I have found that one of life’s great privileges is getting to know another person. I never cease to be astonished and awe-struck by each and every person I meet because, for all our similarities, we are all unique. There is only one [insert your name here] in the entire world. Wow!
Meeting new people is thus a real thrill for me. As wonderful as this experience often is however, it can also be a discouragement if the other person would not like to be known, at least by me. This is why it is such a privilege to have the opportunity to get to know someone; because it takes two.

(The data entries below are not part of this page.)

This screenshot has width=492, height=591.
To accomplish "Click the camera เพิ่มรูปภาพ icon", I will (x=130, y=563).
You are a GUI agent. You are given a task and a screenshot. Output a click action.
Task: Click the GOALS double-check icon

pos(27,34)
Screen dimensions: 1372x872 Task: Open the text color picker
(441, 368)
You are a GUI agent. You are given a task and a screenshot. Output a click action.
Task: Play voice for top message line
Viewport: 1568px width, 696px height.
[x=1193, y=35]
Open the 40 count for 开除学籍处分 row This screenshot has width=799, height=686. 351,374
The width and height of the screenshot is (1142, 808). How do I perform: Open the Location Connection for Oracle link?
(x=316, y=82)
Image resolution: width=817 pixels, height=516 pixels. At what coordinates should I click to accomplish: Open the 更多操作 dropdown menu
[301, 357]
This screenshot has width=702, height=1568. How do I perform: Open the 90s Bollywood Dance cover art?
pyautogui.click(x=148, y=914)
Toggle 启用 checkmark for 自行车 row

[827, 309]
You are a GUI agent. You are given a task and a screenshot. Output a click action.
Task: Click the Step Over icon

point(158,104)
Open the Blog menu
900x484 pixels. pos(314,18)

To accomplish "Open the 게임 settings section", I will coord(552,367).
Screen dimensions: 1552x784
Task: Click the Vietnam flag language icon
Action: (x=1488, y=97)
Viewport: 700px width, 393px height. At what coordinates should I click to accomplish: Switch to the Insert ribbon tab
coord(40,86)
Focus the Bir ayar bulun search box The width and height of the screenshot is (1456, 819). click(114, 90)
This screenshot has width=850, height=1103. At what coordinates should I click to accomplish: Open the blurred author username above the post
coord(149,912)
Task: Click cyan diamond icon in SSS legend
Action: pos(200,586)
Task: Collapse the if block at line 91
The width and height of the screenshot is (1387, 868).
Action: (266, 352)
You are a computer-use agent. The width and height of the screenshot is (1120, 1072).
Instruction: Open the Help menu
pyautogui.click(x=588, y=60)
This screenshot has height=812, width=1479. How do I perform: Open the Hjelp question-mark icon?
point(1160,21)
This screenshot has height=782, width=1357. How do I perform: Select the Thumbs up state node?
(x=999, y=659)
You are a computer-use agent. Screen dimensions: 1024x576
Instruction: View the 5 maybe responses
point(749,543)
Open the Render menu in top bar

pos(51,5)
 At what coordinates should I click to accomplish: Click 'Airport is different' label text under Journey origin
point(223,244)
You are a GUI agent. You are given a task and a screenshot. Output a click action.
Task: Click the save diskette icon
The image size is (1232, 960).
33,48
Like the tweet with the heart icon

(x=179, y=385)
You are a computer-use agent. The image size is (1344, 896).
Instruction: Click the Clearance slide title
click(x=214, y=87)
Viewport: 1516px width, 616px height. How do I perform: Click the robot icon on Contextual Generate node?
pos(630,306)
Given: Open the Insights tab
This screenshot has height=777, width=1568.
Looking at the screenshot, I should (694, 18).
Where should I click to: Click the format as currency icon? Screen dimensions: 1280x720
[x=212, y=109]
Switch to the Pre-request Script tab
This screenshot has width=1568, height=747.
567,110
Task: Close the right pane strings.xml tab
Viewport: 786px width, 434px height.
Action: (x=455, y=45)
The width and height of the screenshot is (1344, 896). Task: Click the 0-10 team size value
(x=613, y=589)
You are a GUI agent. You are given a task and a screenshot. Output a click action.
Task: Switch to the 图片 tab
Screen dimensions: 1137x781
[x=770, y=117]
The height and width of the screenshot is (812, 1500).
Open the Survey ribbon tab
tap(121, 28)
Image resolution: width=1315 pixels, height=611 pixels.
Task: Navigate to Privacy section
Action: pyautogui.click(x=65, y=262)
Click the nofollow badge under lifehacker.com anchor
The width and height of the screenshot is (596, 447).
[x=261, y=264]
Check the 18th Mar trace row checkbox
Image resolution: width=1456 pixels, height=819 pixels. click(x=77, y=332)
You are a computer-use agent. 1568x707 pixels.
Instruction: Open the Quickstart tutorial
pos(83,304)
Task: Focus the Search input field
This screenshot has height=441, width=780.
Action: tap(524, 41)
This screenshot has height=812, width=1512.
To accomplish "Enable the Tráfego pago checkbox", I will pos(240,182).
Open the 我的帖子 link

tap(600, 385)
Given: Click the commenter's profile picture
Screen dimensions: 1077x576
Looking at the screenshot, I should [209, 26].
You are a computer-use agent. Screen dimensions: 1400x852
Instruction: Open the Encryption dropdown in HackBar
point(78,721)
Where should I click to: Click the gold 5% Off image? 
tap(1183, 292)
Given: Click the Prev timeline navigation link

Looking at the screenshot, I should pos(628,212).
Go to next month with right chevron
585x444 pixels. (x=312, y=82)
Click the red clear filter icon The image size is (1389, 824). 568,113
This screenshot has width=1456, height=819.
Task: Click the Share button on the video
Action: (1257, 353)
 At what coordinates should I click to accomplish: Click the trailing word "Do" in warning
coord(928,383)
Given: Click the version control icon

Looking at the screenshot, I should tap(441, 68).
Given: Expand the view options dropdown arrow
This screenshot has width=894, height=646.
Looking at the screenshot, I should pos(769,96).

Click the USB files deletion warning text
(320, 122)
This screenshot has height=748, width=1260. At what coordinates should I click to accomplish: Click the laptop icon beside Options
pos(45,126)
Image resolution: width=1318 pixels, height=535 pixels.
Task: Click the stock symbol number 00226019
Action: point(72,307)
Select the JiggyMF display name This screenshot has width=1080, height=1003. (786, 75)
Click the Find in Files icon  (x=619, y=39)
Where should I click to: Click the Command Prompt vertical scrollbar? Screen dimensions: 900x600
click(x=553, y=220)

I’ve enjoyed this privilege often over the course of the past several months, and this is in large credit to those I’ve met who have invited me into their lives to some degree or another. As I seek to meet and to know new people, I also desire to be known. I want to share something of my life with the people I meet, develop friendships, and journey together in some way. At times it seems quite easy to do so, especially if I share common interests and hobbies, or values, or am in a similar life-stage with the other person. Other times it’s more difficult, like when we don’t share interests, look at life differently, or if our experiences in life have been contrastingly different. It can also be tough when there are certain power dynamics in play. As a white male, I’ve become increasingly aware of how these distinctions make it difficult for others to share something of themselves with me.
Even still, as a follower of Jesus it’s a wonderful thing when “dividing walls” are broken down. Over the course of the summer months I have enjoyed many budding friendships with people associated with The Dale. One such friendship has sprouted up with a man who is a visible minority here in Toronto. He’s suffered through homelessness and has a history of being hurt by the Church. In any context, this can certainly present obstacles to potential friendship between us. But, to his credit, a way has been made possible for us to cultivate a new friendship. A couple weeks ago I had the privilege of hosting him for dinner at our place. I was so thankful that he felt comfortable coming to our home for a meal. It’s no small thing to show (or be shown) hospitality, and more specifically, fellowship around the dinner table is something I have enjoyed many times over (albeit usually as a guest!) There’s something very special about sharing a meal together. Perhaps Jesus was on to something when he introduced the “Lord’s Supper” around the table.
Unity and harmony are two values I think many of us want to see and experience in our lives. I don’t know too many people who truly enjoy being at odds with others, even when it might seem like they do. This is why I think hospitality is so key for us to share with one another. Times around the table are precious, be it with your family, with friends, and even with strangers. As Christians we’re called to embody such a radical hospitality – one that invites anyone and everyone to our table while extending ourselves to accept the hospitality from another in kind. That’s what true friendship and fellowship is all about. That’s how we know and become known, and it’s how we live intentionally towards unity and harmony.